2026 · Book Recommendations · Issue 4
Zinsser narrows the core act of good writing to one verb — cut: strip out every word that does no work. Lamott deals with the fear that comes before the first sentence, arguing you must allow yourself a "shitty first draft" before you can judge it. Strunk & White compress writing into a few dozen rules short enough to memorize and internalize, thin enough to fit in a pocket. Pinker uses cognitive science to explain why the rules work — and exposes how "the curse of knowledge" makes experts the hardest to read.
| Book | Author | Year | What it nails |
|---|---|---|---|
| On Writing Well | William Zinsser | 1976 | The core act of good writing is subtraction — clear out every word that carries no function; concision itself is a form of honesty toward the reader |
| Bird by Bird | Anne Lamott | 1994 | What stops people isn't lack of skill but fear — permit yourself a lousy first draft; "done" always comes before "perfect" |
| The Elements of Style | Strunk & White | 1959 | Compresses good English into a few dozen rules you can memorize and internalize; the core is one line — omit needless words |
| The Sense of Style | Steven Pinker | 2014 | Remakes the writing guide with cognitive science — behind good and bad prose is how the reader's brain processes words; the chief killer is "the curse of knowledge" |
Zinsser diagnoses the disease of American writing in one word: clutter — we are tangled in words that do no work, circular constructions, self-inflating jargon. His central claim is almost a moral law: every word that carries no information or tone is stealing the reader's attention. Concision, then, is not a stylistic preference but a form of respect.

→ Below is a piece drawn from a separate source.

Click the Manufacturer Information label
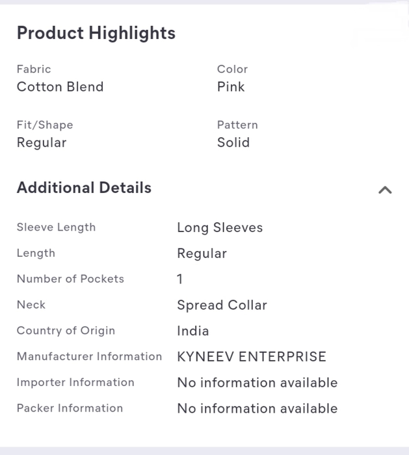 [89, 357]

The mechanism comes down to an action: strip every sentence to its cleanest components. Cut the adverb that repeats the verb ("shouted loudly"), the adjective already inside the noun, the polite throat-clearing ("It is interesting to note that…"), the pompous long word ("utilize" → "use"). Each layer you remove makes the meaning brighter, not poorer. Zinsser shows his own manuscripts slashed to ribbons — good prose is not written, it is rewritten.
So he keeps "writing" and "revising" apart: the first draft just gets the thoughts onto the page; rewriting is the real writing — where you decide what stays and what dies. Almost no sentence comes out right the first time. That is not a failure of skill; it is the normal condition of writing.
But concision is not the same as dryness. Zinsser's other pillar is voice and humanity: what survives the cutting should be your own tone, so the reader feels a real person behind the words. Technique serves that, not the other way round. The reader has only one kind of attention, and it can leave at any moment — every vague or redundant sentence hands him a reason to.
The focus is almost entirely on nonfiction, and on an American-English register; poetry, rigorous academic argument, and brand copy don't map cleanly. Some judgments of "pompous" words carry Zinsser's personal taste and the stamp of 1976 — a few examples already feel dated in today's online register.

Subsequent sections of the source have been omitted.